> _What the task asks_
In the listing that follows, the range to quote begins at the line that has "Task: Click the" and ends after the line that has "627x588 pixels."; quote it verbatim and add nothing.

> _Data_
<<<<

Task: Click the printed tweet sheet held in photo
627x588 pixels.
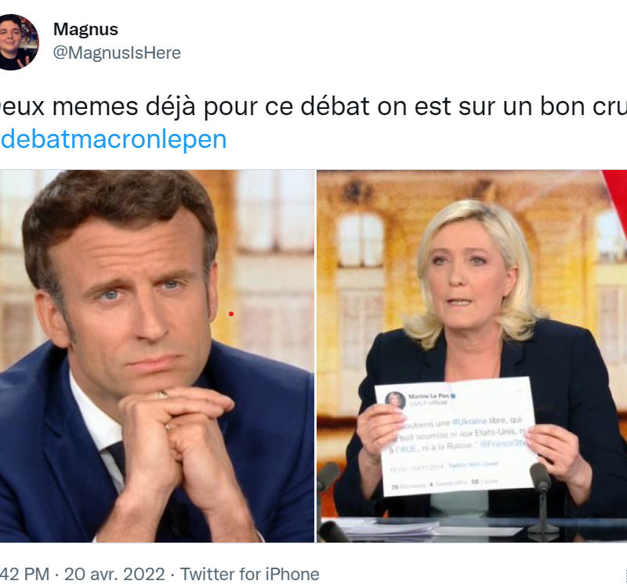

>>>>
<<<<

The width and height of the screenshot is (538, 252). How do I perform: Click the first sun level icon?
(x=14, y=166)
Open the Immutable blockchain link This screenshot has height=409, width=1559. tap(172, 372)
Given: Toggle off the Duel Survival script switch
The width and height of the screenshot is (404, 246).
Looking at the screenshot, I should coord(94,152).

>>>>
<<<<

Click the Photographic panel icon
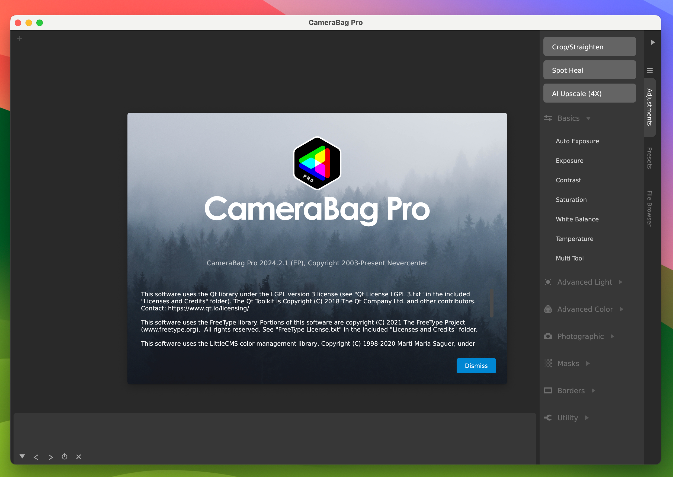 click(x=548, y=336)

>>>>

> _Response for this exercise_
Task: Click the printed tweet sheet held in photo
627x588 pixels.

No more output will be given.